Thudaca ophiosema

Scientific classification
- Domain: Eukaryota
- Kingdom: Animalia
- Phylum: Arthropoda
- Class: Insecta
- Order: Lepidoptera
- Family: Oecophoridae
- Genus: Thudaca
- Species: T. ophiosema
- Binomial name: Thudaca ophiosema Meyrick, 1893

= Thudaca ophiosema =

- Authority: Meyrick, 1893

Species of moth

Thudaca ophiosema is a moth in the family Depressariidae. It was described by Edward Meyrick in 1893. It is found in Australia, where it has been recorded from Western Australia.

The wingspan is about 16 mm.
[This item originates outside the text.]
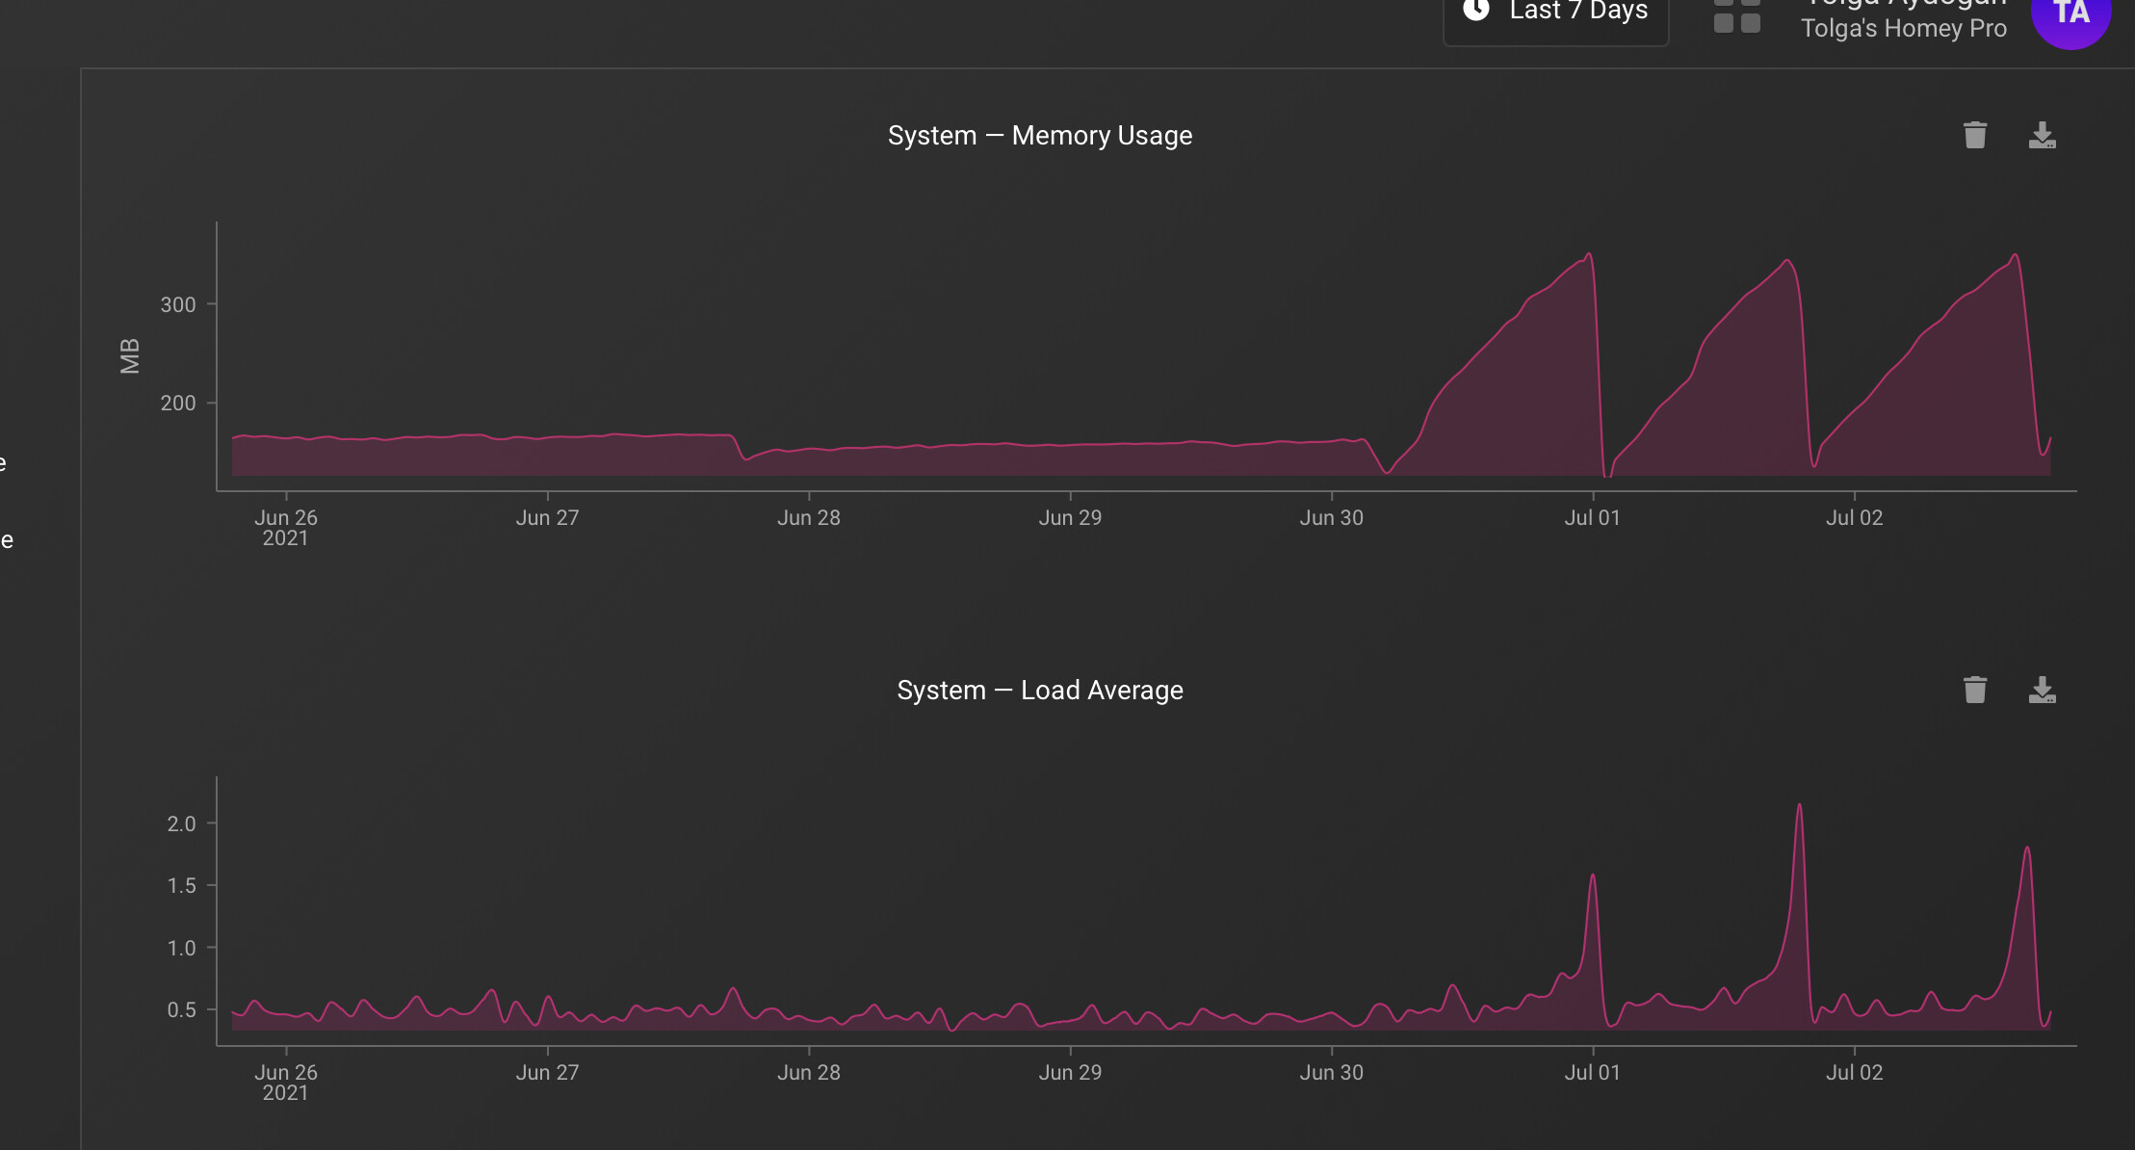Download the Memory Usage chart data
The image size is (2135, 1150).
coord(2042,135)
The forewings are light ochreous brown, somewhat darker posteriorly. There is a white costal streak from near the base to four-fifths, interrupted by an inwardly oblique bar of ground colour about the middle. There is a white spot on the inner margin at one-third, preceded by a dark fuscous suffusion, and two small cloudy white spots on the inner margin at two-thirds. There is a moderate white median longitudinal streak from the base to four-fifths, sinuate upwards in the middle, and with the extremity bent upwards, partially margined with dark fuscous suffusion, which is continued posteriorly as a broad band to the hindmargin. There is a moderate irregular-edged white submarginal streak from the apex to the anal angle. The hindwings are ochreous whitish.